Report: iPhone 7 LTE Chips Will Be Made By Both Intel And Qualcomm

Rumors that Intel is set to supply some of the LTE and WiFi hardware for the iPhone 7 have been bubbling along for a while now, with Qualcomm having to settle for a portion of the iPhone market rather than making every modem that goes into every iPhone as it does now. A new report now may have some additional information on just how things are going to shake down, and it makes for an interesting reading indeed.

From what the report has managed to piece together, Intel will provide modems for the AT&T iPhone 7 in the U.S. as well as most international models sold outside the States..

Apple-Intel

Qualcomm, on the other hand, will make hardware that will find its way into Verizon iPhone models in the U.S., as well as those models that are specifically sold in China, amongst other countries.

Qualcomm CEO Steve Mollenkopf had already attempted to calm the waters, having previously said that his company was about to lose a considerable number of modem orders to one of its largest competitors, of which Intel is surely one.

Choosing Intel’s part for an important role in the product that generates about two-thirds of Apple’s annual revenue may represent a calculated gamble by the company.
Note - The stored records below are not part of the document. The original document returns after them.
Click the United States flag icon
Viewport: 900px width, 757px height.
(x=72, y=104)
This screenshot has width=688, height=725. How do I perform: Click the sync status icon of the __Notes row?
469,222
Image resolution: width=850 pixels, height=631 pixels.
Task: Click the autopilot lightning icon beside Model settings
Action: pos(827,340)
Bringing in second-source suppliers is a long-established practice by device makers looking to make sure they’re in a better position to negotiate on price. However, analysts such as Stacy Rasgon at Sanford C. Bernstein have said that Qualcomm’s modems remain ahead of Intel’s offerings in performance when measured by how much data they can get from the network into the phone.

It’s nothing new for smartphones to contain hardware made by different manufacturers, with Samsung, in particular, fond of selling devices with different CPUs, amongst other things, depending on which continent they are being sold in. Some Samsung devices even feature differing amounts of RAM and storage dependent on location, so we should probably just be pleased that all iPhone 7 handsets will essentially be the same, no matter where their modems come from.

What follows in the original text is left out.